Once the line containing "The width and" is found in the data below, repeat it and every later line exactly, leaving the pictures out.

[Stored data entries]
-------

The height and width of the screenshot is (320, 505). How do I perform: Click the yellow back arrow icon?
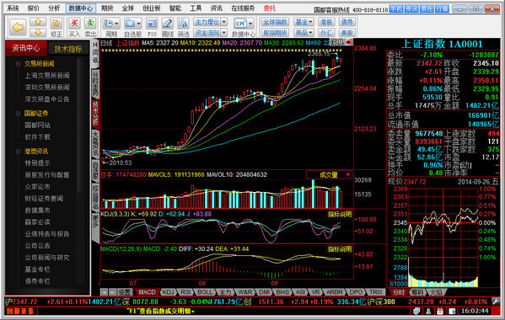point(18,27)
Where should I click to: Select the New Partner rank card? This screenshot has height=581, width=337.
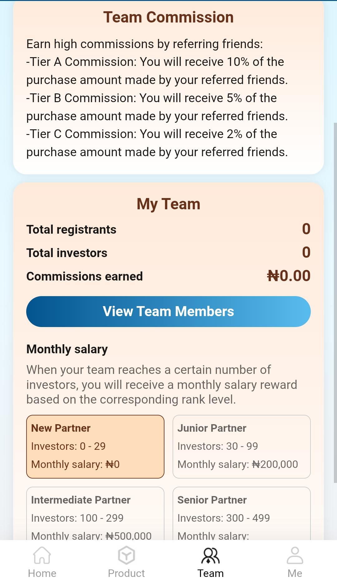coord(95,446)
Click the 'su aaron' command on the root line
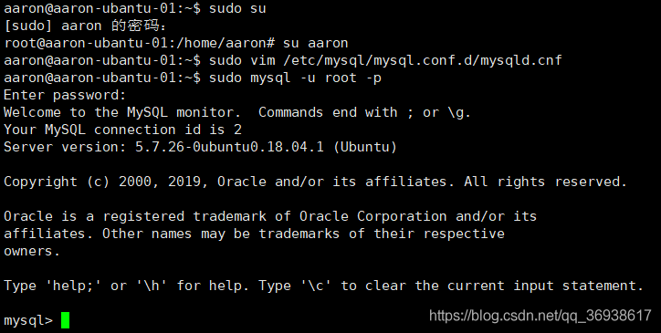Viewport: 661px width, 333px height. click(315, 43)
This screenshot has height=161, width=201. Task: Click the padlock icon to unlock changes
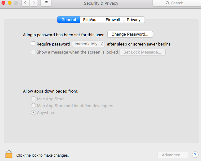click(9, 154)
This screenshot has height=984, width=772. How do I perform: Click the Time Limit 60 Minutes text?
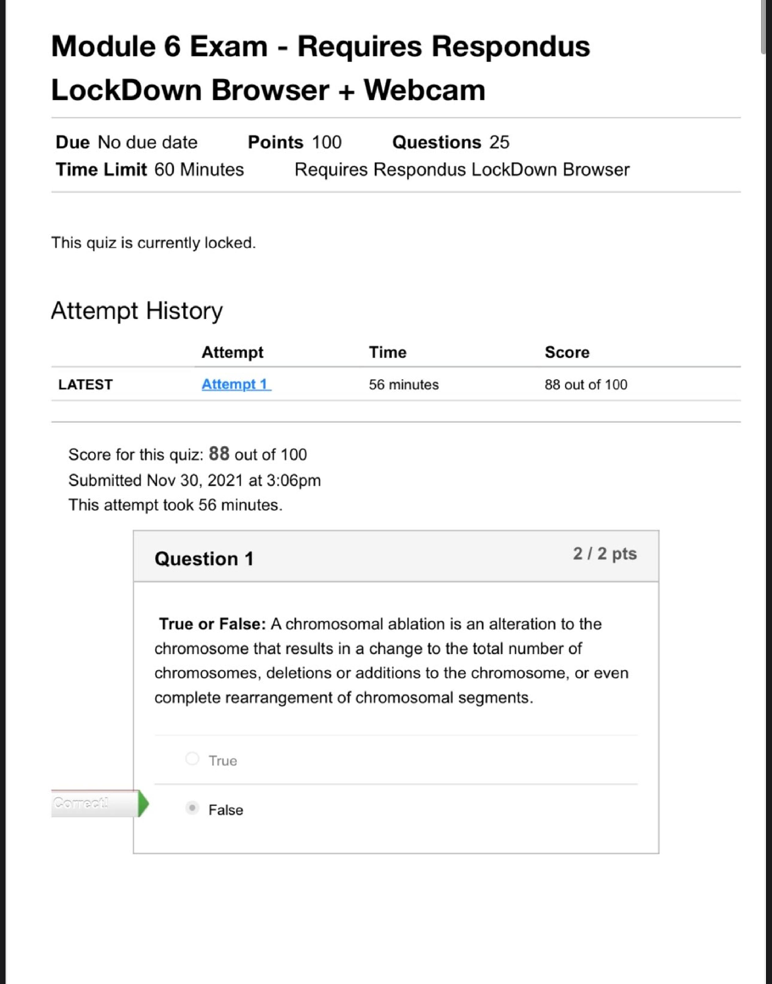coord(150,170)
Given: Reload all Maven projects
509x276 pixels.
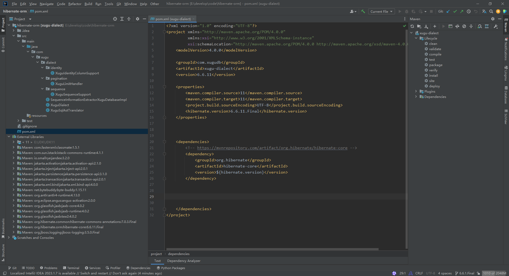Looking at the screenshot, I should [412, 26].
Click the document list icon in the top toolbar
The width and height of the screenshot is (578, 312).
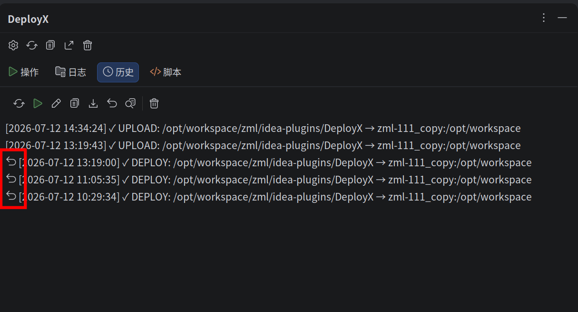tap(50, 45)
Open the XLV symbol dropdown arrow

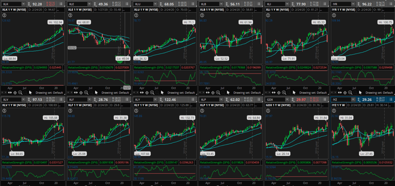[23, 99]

-------

**SOLUTION FOR THIS EXERCISE**
The width and height of the screenshot is (578, 312).
tap(50, 45)
Open the XLV symbol dropdown arrow

[23, 99]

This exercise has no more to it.